Todo artista crea una obra maestra, la obra por la que siempre será recordado y Pedro Leonét también tuvo la suya, la película por la que lo recordaremos eternamente. Fue en una noche triste, la noche en que todo el barrio velaba a Andresito, uno de nuestros compañeros de juego que un día no fue a la escuela porque se sentía mal y poco después se había apagado por completo, sin que nadie hubiese sabido la razón. Andresito, «el amigo del muchacho» que murió de una enfermedad desconocida, sin la buena suerte de los amigos del muchacho que Pedro Leonét mataba en sus películas y nosotros revivivíamos con sonoras protestas. Estábamos —como siempre hacíamos en los velorios— sentados en los bancos más lejanos de la puerta de la casa del difunto, a distancia segura de los regaños de los adultos. Los rezos llegaban hasta nosotros como un murmullo ininteligible y casi no percibimos el momento cuando Pedro comenzó a narrar una de sus películas en el mismo tono monótono de las plegarias que en la sala de la casa se elevaban por el alma del niño Andrés.

Era una película de aventuras, como todas las producciones Leonét, pero muy extraña, tanto, que comenzaba con la muerte del muchacho —Pedro jamás había violado la premisa de hierro de nuestra cinematografía infantil: el muchacho nunca moría. El film contaba las peripecias, más allá de la muerte, del muchacho «que era un tipo así como Andresito», que se había muerto y lo habían enterrado y todo, pero en realidad no había ocurrido así, «parecía muerto pero nadie sabía que estaba vivo en otro mundo, que desde aquí no se ve». La acción de esa extraña película de Pedro Leonét transcurría en esa otra dimensión, físicamente ubicada fuera de Margarita, donde «el muchacho que era igualito a Andresito» llevaba una vida distinta a la nuestra, pero no por ello menos vida. El muchacho «que era exacto a Andresito» nos podía ver a nosotros, pero nosotros a él no, contaba Pedro con la misma voz con la que rezaba El Credo en el catecismo.

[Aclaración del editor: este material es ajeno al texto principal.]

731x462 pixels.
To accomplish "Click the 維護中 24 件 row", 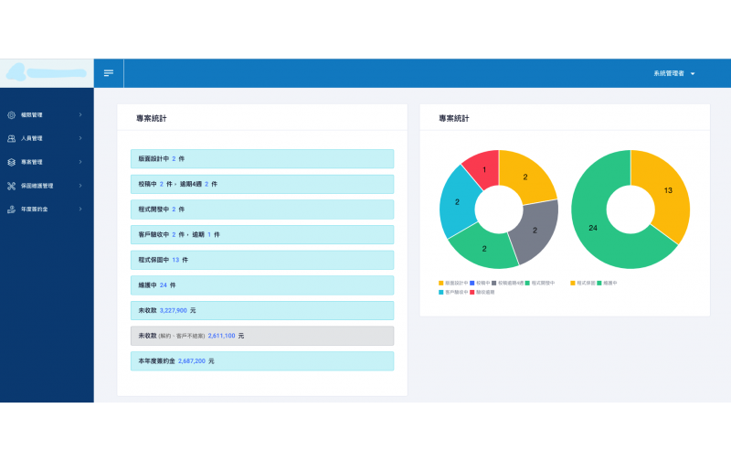I will [x=261, y=285].
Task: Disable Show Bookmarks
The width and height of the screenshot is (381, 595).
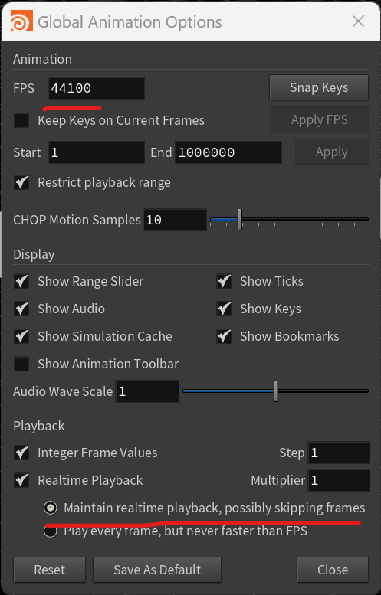Action: (x=224, y=336)
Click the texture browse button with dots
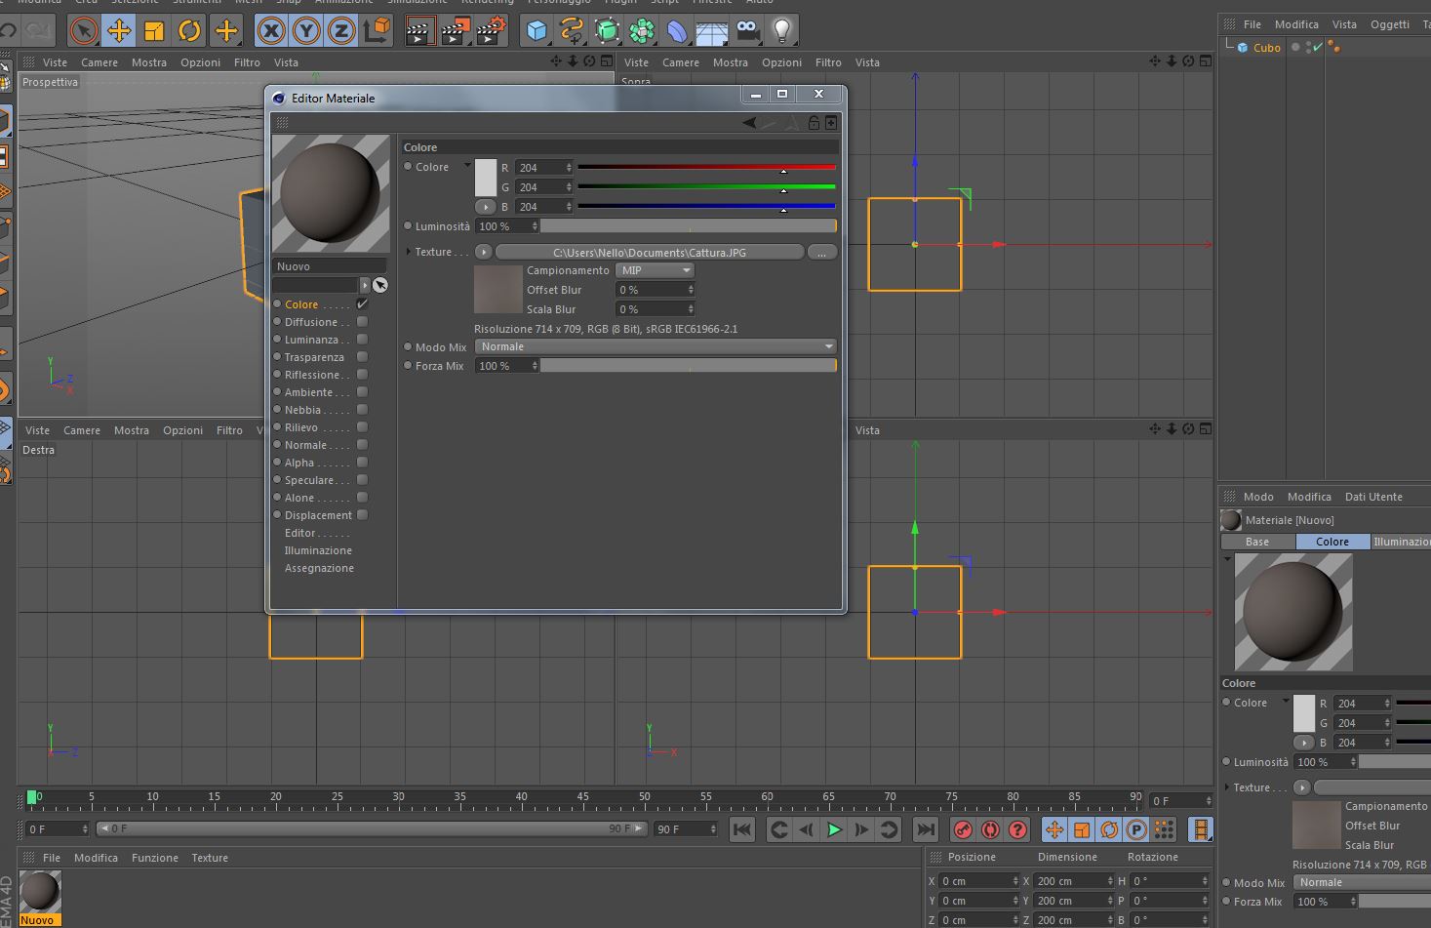 (821, 253)
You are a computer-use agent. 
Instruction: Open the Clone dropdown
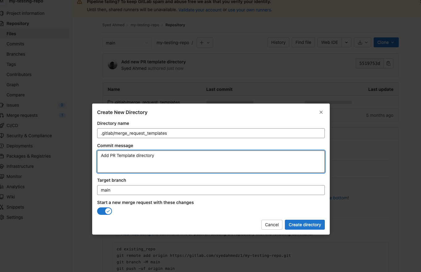[386, 43]
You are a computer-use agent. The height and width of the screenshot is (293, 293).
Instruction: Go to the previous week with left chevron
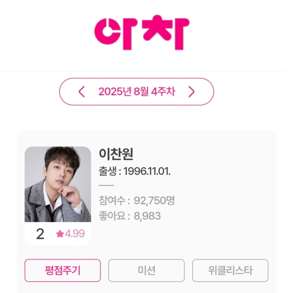click(82, 92)
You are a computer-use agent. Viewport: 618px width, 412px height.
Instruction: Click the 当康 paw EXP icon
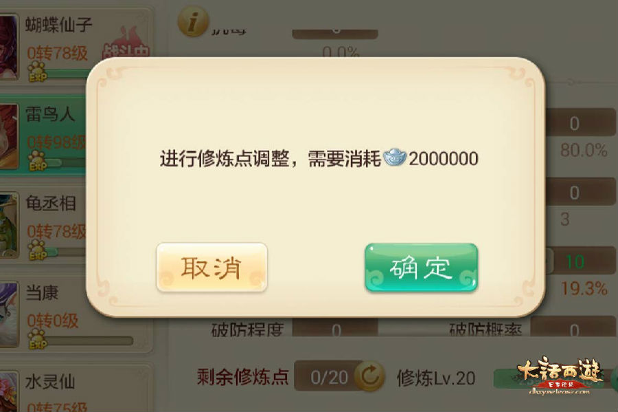pos(38,339)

En la película cumbre de Leonét participábamos todos: nosotros de este lado y Andresito desde su otro lado. Nosotros no lo miraríamos, pero sería él quien colocaría a nuestro alcance la pistola salvadora cuando los bandidos nos pillaran desarmados; o quien haría aparecer el caballo imprescindible para ir al pueblo a avisar que ya los indios se acercaban a atacar; y sería Andresito quien al final se encargaría del jefe de los bandidos, un malvado que tenía poderes sobrenaturales, las balas lo traspasaban sin hacerle nada. En esa película inolvidable cada uno de nosotros se actuaba a sí mismo, en ella crecíamos y nos hacíamos hombres para casarnos con las amigas de la muchacha —la muchacha de la película se reservó para el muchacho «que era idéntico a como va a ser Andresito cuando llegue a grande», aseguró Leonét. Hecho que ocurriría en un momento indeterminado en el futuro, cuando, para sorpresa de todos quienes lo creían muerto, regresaría a casarse con ella. «Porque no estaba muerto sino que era algo desconocido lo que le había pasado y, aunque estaba vivo, nadie se daba cuenta, ni siquiera él».

Esa noche al volver con la abuela a casa, después del rezo, por primera vez en días, y gracias a la magia del cineasta más completo que haya nacido, pude dormir con la tranquilidad de que Andresito sí estaba vivo, y que volvería a estar con nosotros.

Así como Andresito, Pedro Leonét también desapareció de nuestras vidas. Un día se fue con sus padres a Ciudad Guayana, lugar que en aquellos años quedaba muy lejos, y más nunca supimos de él. Por años pensamos que una noche cualquiera nos lo íbamos a encontrar como director, productor y actor de un estreno en la cartelera del viejo cine de Félix Silva. Y aunque ha pasado mucho tiempo —ya ni siquiera existe ese cine donde veíamos las películas que él nos contaba como si no las hubiéramos visto— no hemos perdido la esperanza de que algún día nos lo encontremos en plan de director estrella de Hollywood. En fin de cuentas, nunca nadie, ni Chaplin, hizo películas tan buenas como las de Pedro Leonét.